EXERCISE DESCRIPTION :: What do the lines say from the start of the entries through the one containing "Task: Click the Open Changes compare icon"? Repeat them exactly.
※ ※ ※
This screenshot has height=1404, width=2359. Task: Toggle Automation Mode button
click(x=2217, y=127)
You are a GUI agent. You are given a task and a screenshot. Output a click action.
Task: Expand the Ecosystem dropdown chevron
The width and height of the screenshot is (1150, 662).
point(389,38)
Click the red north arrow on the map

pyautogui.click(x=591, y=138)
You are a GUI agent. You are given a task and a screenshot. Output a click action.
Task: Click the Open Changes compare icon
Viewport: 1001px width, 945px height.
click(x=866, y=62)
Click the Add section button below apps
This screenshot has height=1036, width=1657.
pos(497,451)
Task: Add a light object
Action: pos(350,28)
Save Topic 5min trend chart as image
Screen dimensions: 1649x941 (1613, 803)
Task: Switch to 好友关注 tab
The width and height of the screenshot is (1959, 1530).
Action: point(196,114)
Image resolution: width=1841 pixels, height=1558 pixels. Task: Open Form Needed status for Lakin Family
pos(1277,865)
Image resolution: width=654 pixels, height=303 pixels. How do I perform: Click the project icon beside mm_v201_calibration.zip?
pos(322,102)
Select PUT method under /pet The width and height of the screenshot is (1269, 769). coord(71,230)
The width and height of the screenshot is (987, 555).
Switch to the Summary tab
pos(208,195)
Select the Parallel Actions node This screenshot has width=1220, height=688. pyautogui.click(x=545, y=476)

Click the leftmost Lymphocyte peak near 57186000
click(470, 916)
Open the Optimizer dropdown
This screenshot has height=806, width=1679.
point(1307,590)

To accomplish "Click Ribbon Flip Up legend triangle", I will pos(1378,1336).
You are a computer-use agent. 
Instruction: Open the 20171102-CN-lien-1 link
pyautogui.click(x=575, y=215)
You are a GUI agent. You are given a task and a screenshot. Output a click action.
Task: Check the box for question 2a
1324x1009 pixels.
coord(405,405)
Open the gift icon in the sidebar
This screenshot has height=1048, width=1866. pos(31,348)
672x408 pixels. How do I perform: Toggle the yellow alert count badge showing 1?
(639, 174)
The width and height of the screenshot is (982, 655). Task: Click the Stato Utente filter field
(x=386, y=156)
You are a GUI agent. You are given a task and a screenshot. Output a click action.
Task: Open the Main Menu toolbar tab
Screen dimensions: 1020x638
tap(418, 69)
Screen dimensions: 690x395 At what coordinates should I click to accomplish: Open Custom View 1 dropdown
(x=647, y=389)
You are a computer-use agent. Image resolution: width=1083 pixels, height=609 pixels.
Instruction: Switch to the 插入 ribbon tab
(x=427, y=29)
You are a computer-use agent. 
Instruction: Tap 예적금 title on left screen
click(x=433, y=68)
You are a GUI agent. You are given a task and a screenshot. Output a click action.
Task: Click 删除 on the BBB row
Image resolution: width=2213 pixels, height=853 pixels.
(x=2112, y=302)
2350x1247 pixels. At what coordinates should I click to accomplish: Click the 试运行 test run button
※ ※ ※
RESPONSE TO THE EXERCISE ::
This screenshot has height=1404, width=2359. Task: Toggle Automation Mode button
click(x=2217, y=127)
You are a GUI agent. You are given a task and a screenshot. Output a click action.
Task: Expand the Ecosystem dropdown chevron
The width and height of the screenshot is (1150, 662).
point(389,38)
Click the red north arrow on the map

pyautogui.click(x=591, y=138)
You are a GUI agent. You are given a task and a screenshot. Output a click action.
Task: Click the Open Changes compare icon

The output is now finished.